Extracted information start
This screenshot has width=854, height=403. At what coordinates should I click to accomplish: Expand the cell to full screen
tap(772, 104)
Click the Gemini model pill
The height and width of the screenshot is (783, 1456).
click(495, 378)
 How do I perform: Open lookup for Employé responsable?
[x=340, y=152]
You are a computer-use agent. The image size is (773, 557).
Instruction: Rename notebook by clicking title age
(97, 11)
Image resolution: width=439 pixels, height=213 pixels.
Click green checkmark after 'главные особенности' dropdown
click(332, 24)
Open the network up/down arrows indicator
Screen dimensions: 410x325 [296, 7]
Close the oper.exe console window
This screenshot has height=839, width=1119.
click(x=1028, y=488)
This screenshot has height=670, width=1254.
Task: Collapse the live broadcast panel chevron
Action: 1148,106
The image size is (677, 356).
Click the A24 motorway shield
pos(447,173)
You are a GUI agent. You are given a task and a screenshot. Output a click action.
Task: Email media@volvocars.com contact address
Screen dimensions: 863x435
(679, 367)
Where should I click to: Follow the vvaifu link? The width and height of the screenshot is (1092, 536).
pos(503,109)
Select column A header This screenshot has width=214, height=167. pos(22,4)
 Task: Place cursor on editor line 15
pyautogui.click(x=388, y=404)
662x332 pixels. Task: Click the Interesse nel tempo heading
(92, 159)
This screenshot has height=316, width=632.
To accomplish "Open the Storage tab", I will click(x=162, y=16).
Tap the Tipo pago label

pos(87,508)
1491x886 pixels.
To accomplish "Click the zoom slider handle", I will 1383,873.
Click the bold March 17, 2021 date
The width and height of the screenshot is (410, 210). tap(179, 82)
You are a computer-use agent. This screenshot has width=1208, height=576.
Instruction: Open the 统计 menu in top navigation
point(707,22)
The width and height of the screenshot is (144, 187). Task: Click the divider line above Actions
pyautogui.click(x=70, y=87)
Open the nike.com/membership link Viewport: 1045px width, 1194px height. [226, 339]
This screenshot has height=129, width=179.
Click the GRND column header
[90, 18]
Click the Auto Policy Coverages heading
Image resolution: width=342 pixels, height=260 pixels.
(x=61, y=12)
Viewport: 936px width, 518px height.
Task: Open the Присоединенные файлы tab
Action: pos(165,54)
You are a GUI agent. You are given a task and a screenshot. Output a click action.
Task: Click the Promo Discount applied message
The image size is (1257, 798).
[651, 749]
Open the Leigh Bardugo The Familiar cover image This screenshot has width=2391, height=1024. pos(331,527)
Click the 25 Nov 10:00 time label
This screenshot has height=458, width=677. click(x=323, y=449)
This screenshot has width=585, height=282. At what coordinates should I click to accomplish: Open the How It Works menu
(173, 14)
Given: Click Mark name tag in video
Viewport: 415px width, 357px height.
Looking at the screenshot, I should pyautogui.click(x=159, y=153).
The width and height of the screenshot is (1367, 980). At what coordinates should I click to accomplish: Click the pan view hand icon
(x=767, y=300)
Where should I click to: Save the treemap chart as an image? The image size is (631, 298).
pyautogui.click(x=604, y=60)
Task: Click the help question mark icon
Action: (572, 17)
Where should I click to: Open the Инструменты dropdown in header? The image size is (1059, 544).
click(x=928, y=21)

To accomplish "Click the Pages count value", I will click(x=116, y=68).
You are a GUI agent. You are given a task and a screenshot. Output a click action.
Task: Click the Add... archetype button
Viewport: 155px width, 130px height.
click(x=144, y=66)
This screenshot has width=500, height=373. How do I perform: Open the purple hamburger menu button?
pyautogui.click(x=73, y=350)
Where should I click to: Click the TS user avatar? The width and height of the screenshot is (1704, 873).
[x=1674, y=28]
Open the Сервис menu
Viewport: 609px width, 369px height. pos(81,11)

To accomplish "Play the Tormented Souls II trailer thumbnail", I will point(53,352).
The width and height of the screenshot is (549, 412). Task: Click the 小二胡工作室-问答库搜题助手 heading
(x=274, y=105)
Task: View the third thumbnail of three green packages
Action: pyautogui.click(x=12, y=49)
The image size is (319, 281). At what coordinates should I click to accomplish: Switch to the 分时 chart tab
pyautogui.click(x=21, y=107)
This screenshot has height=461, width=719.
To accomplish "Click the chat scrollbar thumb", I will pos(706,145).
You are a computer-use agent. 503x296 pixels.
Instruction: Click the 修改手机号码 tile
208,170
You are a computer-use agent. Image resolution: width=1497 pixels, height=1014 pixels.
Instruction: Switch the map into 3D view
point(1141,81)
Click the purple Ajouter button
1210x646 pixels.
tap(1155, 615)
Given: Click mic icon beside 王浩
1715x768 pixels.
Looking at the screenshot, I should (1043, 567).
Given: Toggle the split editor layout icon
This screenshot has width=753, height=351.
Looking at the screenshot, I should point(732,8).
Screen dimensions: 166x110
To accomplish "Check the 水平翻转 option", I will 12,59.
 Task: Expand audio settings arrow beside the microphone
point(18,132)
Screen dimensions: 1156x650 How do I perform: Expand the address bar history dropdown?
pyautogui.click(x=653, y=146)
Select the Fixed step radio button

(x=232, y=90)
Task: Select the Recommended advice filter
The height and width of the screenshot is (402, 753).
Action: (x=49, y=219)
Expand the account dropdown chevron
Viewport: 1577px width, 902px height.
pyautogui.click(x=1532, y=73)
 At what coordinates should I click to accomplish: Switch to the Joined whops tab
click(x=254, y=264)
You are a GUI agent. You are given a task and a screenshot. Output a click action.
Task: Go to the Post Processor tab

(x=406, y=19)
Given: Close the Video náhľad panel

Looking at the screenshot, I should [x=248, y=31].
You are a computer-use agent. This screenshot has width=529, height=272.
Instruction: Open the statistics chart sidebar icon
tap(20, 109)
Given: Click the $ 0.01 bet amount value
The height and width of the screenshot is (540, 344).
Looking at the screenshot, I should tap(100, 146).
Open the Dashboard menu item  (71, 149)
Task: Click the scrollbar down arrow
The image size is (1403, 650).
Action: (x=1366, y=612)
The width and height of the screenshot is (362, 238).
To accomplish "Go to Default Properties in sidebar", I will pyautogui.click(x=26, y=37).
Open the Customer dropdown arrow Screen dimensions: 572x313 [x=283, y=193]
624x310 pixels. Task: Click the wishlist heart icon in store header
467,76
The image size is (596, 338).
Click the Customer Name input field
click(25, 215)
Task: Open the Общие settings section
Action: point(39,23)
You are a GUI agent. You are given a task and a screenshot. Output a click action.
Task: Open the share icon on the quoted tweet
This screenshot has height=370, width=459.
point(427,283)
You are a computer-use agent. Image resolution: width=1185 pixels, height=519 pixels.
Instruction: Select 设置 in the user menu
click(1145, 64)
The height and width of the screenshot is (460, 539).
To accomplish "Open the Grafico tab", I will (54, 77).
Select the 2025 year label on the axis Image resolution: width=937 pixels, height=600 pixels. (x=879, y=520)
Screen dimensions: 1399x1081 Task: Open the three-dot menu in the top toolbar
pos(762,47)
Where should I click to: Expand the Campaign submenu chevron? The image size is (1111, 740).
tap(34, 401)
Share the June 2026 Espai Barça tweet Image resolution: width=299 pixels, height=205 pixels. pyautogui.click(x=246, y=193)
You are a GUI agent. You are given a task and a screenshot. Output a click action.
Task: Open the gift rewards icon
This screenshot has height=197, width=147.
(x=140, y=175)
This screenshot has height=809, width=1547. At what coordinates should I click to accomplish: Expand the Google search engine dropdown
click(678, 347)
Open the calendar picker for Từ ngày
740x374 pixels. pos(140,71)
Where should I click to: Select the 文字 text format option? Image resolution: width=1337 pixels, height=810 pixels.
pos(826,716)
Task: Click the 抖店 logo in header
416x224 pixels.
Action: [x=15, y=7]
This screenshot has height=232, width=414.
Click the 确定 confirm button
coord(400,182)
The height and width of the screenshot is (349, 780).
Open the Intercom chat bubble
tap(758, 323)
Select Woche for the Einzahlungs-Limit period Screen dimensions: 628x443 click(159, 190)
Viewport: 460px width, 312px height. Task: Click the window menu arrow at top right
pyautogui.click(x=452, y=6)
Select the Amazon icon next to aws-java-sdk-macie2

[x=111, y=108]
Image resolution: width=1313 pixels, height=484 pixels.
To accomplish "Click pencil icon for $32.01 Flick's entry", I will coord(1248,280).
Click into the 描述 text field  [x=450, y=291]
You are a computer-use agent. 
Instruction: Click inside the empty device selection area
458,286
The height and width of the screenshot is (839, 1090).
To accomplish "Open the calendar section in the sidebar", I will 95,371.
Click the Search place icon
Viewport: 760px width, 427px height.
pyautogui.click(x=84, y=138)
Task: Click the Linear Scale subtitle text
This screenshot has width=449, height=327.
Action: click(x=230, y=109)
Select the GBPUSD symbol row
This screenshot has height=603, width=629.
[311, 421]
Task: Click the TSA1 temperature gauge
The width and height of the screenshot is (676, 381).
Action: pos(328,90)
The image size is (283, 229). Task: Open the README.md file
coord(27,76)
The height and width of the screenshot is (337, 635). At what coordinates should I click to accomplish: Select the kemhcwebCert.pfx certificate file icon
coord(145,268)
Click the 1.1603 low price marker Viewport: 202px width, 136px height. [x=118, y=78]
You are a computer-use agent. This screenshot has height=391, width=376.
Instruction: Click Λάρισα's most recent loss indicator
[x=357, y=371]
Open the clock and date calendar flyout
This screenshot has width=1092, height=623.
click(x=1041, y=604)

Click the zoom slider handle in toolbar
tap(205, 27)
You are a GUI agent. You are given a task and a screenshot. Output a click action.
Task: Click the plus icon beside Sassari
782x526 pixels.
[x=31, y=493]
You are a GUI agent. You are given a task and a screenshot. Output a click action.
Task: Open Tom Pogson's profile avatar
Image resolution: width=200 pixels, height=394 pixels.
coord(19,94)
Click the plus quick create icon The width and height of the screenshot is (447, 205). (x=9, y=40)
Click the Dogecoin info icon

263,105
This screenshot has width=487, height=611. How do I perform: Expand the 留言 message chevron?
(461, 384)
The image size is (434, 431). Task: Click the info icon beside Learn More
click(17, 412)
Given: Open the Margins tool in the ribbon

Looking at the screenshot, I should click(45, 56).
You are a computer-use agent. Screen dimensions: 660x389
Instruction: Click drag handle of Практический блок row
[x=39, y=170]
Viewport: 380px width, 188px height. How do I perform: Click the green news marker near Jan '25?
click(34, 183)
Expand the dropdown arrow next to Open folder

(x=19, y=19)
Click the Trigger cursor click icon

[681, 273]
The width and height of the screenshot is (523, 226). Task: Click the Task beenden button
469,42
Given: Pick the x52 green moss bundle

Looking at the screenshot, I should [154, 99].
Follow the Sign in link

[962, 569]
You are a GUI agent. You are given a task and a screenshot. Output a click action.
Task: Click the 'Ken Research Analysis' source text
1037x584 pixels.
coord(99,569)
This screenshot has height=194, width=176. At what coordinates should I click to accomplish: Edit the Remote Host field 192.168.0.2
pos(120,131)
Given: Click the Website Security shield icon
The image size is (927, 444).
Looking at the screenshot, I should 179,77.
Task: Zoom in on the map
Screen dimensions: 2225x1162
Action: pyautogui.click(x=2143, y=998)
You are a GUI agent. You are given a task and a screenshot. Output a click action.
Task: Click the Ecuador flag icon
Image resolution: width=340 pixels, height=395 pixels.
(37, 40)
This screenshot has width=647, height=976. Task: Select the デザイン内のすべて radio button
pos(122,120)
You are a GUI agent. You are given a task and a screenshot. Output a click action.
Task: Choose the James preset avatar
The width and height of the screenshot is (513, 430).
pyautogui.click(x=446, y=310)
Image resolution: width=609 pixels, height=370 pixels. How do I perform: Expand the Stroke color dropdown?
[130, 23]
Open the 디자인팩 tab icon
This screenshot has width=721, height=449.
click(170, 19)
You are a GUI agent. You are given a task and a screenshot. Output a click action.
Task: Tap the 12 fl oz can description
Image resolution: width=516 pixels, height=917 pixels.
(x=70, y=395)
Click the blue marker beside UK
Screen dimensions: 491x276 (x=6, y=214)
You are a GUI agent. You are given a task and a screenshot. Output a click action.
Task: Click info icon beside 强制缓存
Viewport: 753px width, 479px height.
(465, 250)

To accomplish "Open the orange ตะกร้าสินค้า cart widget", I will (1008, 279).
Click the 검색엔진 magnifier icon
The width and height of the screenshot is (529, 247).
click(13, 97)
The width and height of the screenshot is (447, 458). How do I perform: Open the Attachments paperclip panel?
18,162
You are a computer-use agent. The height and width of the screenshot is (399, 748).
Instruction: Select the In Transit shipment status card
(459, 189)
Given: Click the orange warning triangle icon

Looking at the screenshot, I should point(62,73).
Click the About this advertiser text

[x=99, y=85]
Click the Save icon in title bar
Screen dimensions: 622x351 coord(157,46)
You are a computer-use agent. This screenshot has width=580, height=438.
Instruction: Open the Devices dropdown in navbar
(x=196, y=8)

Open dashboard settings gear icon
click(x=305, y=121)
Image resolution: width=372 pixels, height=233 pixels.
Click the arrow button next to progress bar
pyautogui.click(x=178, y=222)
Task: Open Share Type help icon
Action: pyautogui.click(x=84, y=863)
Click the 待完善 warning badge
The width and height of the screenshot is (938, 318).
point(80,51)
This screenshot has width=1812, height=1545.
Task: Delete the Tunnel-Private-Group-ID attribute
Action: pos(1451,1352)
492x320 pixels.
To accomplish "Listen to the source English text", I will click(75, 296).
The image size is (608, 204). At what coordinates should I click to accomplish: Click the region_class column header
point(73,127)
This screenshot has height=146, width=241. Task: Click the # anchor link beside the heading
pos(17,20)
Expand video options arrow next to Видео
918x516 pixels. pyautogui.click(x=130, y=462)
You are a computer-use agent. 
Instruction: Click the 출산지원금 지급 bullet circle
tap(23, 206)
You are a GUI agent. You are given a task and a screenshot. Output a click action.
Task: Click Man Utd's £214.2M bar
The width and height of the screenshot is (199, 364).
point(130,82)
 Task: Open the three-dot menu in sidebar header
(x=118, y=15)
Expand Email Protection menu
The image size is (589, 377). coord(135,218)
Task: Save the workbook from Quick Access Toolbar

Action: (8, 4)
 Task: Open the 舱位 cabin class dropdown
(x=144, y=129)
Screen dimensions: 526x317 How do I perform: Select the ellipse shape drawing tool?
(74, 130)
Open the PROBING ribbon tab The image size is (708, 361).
Extracted information end
What is being asked
Can you output the lines above exactly as they appear, starting with the line that contains "Task: Zoom in on the map" and going on through the line that contains "Action: pyautogui.click(x=2143, y=998)"?

Reply to the exercise
Task: Zoom in on the map
Screen dimensions: 2225x1162
Action: pyautogui.click(x=2143, y=998)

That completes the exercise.